« Le plus grand monastère du Tibet » est en restauration – il en avait besoin depuis sa fondation en 1416 et surtout depuis les saccages de la Révolution. Vers 1650 il abritait même plus de dix mille moines et était le centre religieux de tout le Tibet. Il reste aujourd’hui près de 500 moines. Son nom signifie « monceau de riz ». Les chortens de trois dalaï-lamas sont dans ses murs. Le monastère contient des peintures très fines dans la chapelle du Maître. Elles semblent bien trop fraîches pour n’avoir pas été refaites il y a peu, mais le dessin fait preuve d’un grand professionnalisme. Par les fenêtres extérieures nous parviennent des bruits de querelle.
Descendus dans la cour empierrée et ombragée d’arbres, nous tombons en plein débats théologiques – au pluriel. Ce sont les fameuses disputes des collèges (tratsang) analogues à nos « thèses » du moyen âge où chacun à tour de rôle défend une position morale ou philosophique dans les règles de l’art oratoire. Les moines sont ici par groupes de quatre ou cinq. Tous sont assis sauf l’un d’eux, debout, qui expose sa thèse en se dandinant d’un pied sur l’autre ou faisant quelques pas, concluant chaque argument d’un fort claquement de mains au nez de ses contradicteurs. C’est pour nous un spectacle, à mi chemin du théâtre de rue et du kata d’arts martiaux. Les moines les plus jeunes se forment ainsi en écoutant leurs aînés, comme ce moinillon d’une douzaine d’années dont l’attention se relâche et qui me lâche un sourire.
La cuisine du monastère est vaste et sombre comme une grotte. D’énormes chaudrons sont posés au sol comme s’il fallait nourrir un régiment. Ce devait être le cas autrefois. Aujourd’hui cet antre de Vulcain est bien délabré. Le sol est gras, à peine nettoyé, les machines au rebut sont simplement repoussées dans un coin et se couvrent lentement de poussière.
Le temple principal est une forêt silencieuse de piliers rouges, couleur de sang séché. 50 m sur 36 m, 183 statues ! Des peintures animent les murs, colorées pour compenser la semi-pénombre, scènes de la vie de Bouddha et des principaux bodhisattvas. Les Tibétains représentent les mondes des dieux et des hommes, des monstres à têtes d’animaux, des esprits affamés, des spectres de la mort et des incarnations humaines de compassion. Ces états permettent à toutes formes de l’existence de se libérer de leurs limites et de se réunir dans une vie supérieure qui les contient toutes. Des statues de terre dorées trônent, adorées par des lampes à beurre dont la lueur tremblotante fait presque vivre leurs traits et leur confère un air mystérieux. L’odeur qui flotte a une lourdeur toute religieuse et participe à l’étouffement de l’esprit général du lieu lorsqu’il est vide. Est-ce cela le recueillement ? Je suis plus à l’aise dans les ermitages d’altitude. Passent des Chinois sans gêne bousculant l’étranger et parlant haut, comme d’habitude.

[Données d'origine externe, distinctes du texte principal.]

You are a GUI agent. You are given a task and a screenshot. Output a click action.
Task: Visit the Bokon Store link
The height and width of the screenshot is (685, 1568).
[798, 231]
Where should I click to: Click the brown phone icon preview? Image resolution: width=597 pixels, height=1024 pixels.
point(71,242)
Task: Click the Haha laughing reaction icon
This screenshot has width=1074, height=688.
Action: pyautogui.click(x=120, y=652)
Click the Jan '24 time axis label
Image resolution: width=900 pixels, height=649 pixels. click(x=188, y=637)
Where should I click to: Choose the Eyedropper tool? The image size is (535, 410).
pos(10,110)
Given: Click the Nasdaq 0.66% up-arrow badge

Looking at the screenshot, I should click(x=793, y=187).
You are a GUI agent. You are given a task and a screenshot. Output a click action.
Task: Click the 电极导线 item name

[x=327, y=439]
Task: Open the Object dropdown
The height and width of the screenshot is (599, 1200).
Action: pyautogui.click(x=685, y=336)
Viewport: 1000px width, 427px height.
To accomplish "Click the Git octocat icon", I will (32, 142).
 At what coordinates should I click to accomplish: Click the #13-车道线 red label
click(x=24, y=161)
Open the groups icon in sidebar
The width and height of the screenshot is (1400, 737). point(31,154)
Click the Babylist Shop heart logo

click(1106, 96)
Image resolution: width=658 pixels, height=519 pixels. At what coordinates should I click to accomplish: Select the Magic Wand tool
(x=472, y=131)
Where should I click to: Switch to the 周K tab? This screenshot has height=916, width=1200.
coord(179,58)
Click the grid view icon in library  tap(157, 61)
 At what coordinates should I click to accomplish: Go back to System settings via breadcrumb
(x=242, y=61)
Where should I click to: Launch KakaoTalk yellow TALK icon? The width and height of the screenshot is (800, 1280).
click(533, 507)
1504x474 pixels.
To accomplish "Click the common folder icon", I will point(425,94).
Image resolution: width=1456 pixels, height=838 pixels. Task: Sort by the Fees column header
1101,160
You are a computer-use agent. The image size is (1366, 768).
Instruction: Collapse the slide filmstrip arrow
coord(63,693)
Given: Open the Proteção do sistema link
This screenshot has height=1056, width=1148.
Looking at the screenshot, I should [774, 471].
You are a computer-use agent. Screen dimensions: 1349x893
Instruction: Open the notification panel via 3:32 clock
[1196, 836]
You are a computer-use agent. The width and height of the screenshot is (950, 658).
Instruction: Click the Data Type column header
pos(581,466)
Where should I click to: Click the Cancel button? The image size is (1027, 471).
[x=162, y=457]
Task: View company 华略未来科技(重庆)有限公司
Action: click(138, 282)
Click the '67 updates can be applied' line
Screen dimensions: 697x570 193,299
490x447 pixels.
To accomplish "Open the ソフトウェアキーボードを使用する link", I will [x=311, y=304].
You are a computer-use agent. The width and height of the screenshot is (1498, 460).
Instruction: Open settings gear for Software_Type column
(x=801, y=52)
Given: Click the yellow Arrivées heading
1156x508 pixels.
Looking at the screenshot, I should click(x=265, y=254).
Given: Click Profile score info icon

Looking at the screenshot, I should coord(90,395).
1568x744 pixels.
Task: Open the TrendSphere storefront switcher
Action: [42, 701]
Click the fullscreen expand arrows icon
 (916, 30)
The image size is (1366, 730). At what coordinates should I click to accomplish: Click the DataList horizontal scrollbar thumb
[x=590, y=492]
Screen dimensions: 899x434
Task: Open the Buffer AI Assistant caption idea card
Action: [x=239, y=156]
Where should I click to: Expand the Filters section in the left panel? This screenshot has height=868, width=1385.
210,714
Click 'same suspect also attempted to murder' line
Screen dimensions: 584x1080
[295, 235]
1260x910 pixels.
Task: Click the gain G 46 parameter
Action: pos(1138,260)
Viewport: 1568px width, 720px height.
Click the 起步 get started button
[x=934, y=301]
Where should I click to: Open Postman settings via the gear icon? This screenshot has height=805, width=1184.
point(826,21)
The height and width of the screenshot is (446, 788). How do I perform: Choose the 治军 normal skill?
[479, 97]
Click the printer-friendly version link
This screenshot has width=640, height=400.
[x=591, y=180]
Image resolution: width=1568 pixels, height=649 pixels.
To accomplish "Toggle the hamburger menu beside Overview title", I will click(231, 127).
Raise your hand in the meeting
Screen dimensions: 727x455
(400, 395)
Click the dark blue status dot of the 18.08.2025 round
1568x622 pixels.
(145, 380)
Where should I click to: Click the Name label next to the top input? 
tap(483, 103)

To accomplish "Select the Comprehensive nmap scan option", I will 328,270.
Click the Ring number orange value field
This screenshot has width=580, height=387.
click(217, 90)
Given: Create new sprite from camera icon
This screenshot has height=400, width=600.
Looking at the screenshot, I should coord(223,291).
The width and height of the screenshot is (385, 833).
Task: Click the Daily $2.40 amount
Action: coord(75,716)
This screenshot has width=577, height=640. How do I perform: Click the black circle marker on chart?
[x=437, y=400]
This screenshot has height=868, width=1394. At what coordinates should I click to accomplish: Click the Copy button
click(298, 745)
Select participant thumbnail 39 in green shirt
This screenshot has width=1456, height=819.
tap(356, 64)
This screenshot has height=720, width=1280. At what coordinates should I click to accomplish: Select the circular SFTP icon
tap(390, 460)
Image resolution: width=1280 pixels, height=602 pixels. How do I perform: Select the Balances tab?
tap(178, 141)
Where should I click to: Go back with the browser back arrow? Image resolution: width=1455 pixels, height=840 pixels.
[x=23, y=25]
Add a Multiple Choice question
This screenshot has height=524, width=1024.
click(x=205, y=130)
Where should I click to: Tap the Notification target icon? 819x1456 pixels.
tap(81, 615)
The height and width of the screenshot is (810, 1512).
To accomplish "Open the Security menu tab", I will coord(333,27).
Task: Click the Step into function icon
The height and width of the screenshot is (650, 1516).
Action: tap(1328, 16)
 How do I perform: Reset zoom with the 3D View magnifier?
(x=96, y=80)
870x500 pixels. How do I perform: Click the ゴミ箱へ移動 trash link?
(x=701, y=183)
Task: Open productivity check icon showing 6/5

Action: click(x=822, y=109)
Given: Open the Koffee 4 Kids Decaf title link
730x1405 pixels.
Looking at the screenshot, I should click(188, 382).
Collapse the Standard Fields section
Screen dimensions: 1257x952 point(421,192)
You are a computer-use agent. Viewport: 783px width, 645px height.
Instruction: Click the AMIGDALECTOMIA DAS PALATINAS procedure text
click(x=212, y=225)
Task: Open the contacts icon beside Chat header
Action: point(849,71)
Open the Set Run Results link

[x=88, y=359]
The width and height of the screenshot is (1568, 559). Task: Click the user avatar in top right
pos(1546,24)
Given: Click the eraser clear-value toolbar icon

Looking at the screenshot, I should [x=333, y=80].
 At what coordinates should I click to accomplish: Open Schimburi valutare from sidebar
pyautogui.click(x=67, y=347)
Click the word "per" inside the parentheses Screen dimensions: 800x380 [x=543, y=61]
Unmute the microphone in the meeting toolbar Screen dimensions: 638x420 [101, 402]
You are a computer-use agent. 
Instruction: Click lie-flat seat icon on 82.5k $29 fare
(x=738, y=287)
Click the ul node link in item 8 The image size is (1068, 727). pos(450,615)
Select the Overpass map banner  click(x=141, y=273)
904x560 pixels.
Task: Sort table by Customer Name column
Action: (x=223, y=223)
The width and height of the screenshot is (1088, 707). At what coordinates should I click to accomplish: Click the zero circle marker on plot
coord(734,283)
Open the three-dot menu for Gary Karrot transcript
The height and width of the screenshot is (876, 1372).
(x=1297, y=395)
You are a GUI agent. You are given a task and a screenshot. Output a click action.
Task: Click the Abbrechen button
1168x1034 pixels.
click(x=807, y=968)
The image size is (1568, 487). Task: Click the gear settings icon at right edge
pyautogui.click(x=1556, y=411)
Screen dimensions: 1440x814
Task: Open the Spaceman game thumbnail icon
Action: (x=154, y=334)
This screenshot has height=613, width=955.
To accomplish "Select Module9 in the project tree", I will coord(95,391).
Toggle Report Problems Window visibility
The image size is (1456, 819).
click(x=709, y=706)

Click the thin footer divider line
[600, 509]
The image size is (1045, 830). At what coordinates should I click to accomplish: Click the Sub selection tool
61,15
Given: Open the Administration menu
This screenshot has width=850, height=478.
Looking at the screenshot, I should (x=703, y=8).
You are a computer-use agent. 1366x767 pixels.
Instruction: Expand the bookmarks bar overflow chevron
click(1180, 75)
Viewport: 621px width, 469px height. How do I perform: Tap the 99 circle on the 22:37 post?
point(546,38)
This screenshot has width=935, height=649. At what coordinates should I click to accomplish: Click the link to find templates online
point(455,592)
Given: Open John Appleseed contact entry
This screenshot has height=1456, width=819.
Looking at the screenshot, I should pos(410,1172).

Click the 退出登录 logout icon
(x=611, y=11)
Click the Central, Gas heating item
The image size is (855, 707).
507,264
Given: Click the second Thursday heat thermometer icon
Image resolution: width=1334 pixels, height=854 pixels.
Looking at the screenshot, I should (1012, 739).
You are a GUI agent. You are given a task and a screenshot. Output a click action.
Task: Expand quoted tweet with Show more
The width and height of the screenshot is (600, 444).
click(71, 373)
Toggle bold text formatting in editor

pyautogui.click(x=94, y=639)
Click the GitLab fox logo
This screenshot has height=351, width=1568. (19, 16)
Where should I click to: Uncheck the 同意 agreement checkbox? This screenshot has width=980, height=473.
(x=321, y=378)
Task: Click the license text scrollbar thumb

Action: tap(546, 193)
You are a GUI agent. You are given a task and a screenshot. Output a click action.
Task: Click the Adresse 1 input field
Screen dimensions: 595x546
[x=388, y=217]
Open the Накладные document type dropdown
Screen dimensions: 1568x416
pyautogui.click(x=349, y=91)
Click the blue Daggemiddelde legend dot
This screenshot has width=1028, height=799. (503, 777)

Quelques Tibétaines enchinoisées tentent quand même la grande prosternation pour se propitier les divinités peut-être à l’affût ici. Elles n’ont du bouddhisme tibétain qu’une vue superficielle, tout extérieure. Elles n’ont pas compris que le bouddhisme était surtout une éthique, une règle de vie avec trois règles : s’abstenir de tout comportement nuisible ; épanouir ses qualités humaines d’intelligence, de volonté, de cœur, en harmonie ; œuvrer dans l’intérêt de tous. L’on parvient alors à une perception juste du monde et de soi, l’on ne reste pas dans les ténèbres de l’ignorance et de la crainte superstitieuse - tout le contraire justement du comportement de ces femmes. La lutte contre l’attachement, qui ne procure que souffrance, n’est pas tomber dans l’indifférence pour autant, en raison de la sympathie pour les êtres. Suivre la voie “du milieu” est le fait d’une perception réaliste des choses (pas d’idéalisme béat), d’une volonté de comprendre les choses et les êtres (les sauvages ne sont jamais « bons », ils sont ignorants), sans nier les désirs qui procurent du plaisir et les mouvements du cœur qui relient aux hommes, aux animaux, aux plantes. C’est la recherche (jamais terminée) d’une harmonie universelle où l’on trouve sa place individuelle et où l’amour n’est jamais possession mais désir de voir les êtres (tous les êtres) heureux.
Justement, à l’extérieur trois gamins tout nus se baignent au soleil dans un trou d’eau glauque. Leurs rires clairs éclatent comme l’eau jaillit dans leurs plongeons. Ils sont un concentré de joie pure et de plaisir tout terrestre qui m’apparaît comme bien plus religieux que tous ces temples vides ou ces moines disputant. C’est cela aussi, le Tibet.